Comment by fine_tune
2 days ago
RAG is taking a bunch of docs, chunking them it to text blocks of a certain length (how best todo this up for debate), creating a search API that takes query (like a google search) and compares it to the document chunks (very much how your describing). Take the returned chunks, ignore the score from vector search, feed those chunks into a re-ranker with the original query (this step is important vector search mostly sucks), filter those re-ranked for the top 1/2 results and then format a prompt like;
The user ask 'long query', we fetched some docs (see below), answer the query based on the docs (reference the docs if u feel like it)
Doc1.pdf - Chunk N Eat cheese
Doc2.pdf- Chunk Y Dont eat cheese
You then expose the search API as a "tool" for the LLM to call, slightly reformatting the prompt above into a multi turn convo, and suddenly you're in ze money.

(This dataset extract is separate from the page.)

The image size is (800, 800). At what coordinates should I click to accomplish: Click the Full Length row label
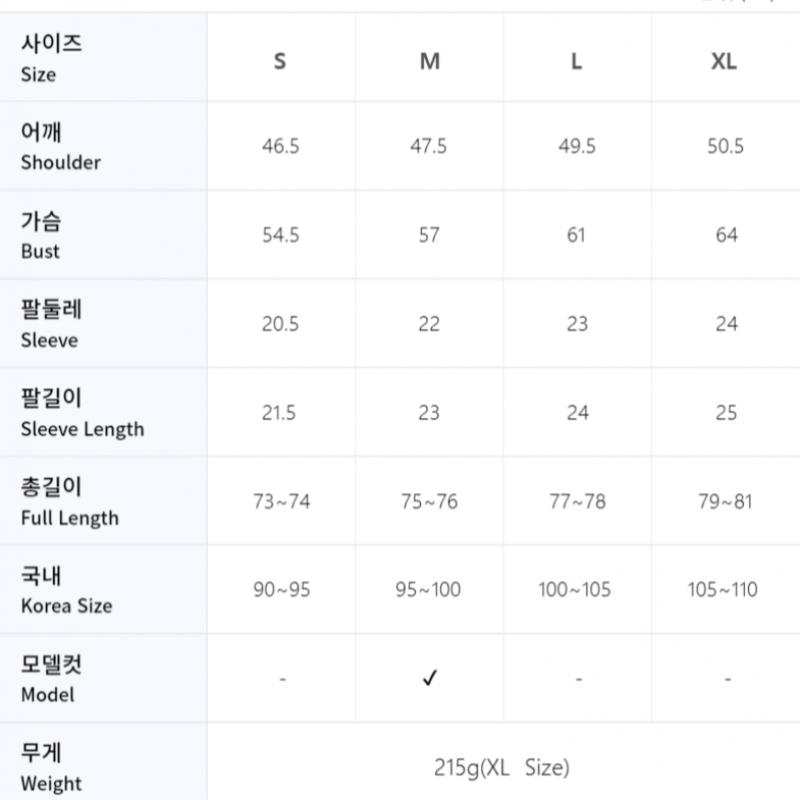pyautogui.click(x=69, y=502)
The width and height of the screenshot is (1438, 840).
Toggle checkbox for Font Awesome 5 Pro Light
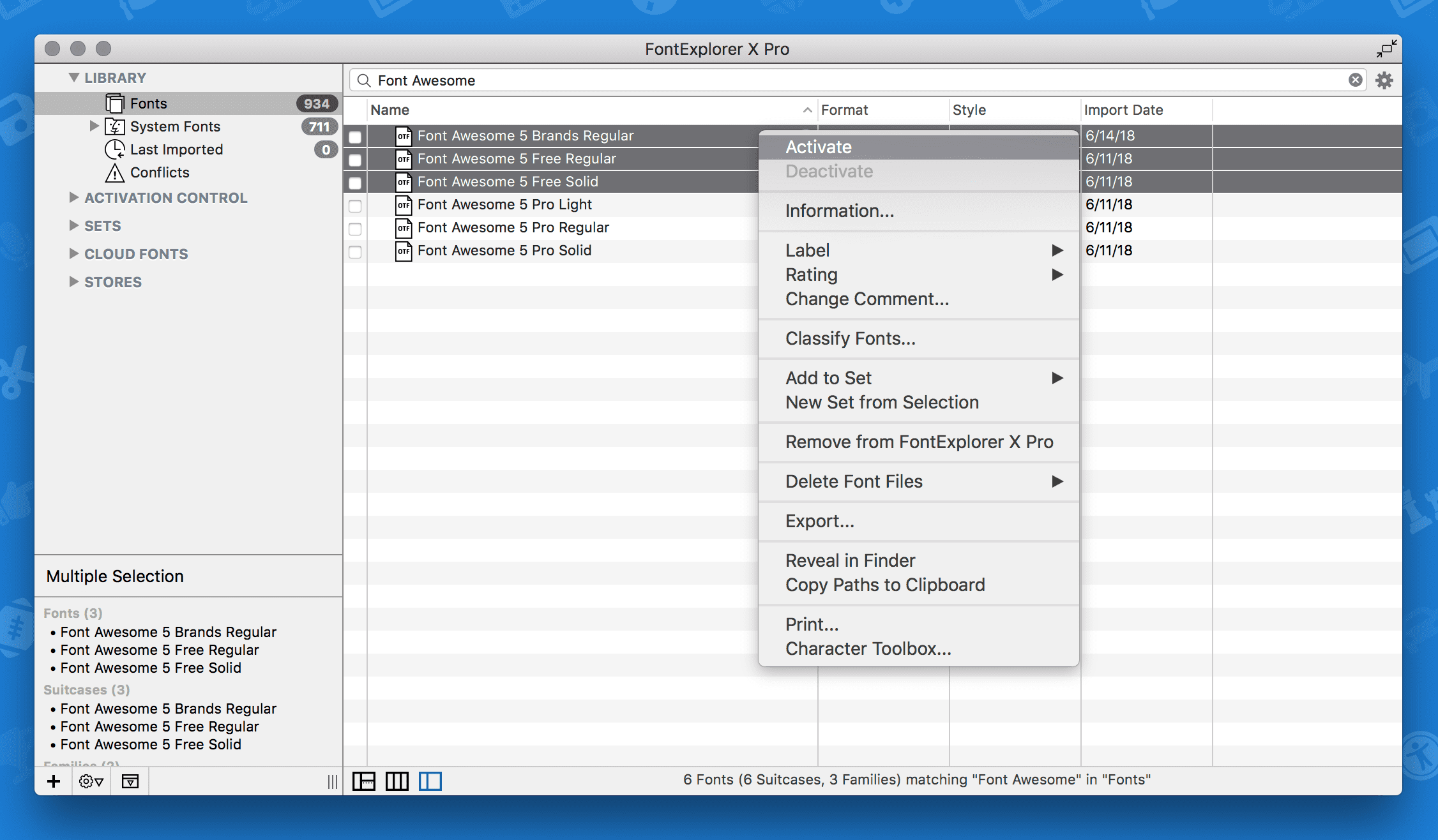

But once your users are happy with those results they'll want something dumb like the latest football scores, then you need a web tool - and then it never ends.
To be fair though, its pretty powerful once you've got in place.
Sorry for my lack of knowledge, but I've been wondering what if you ask a question to the RAG, where the answer to the question is not close in embedding space to the embedded question? Will that not limit the quality of the result? Or how does a RAG handle that? I guess maybe the multi-turn convo you mentioned helps in this regard?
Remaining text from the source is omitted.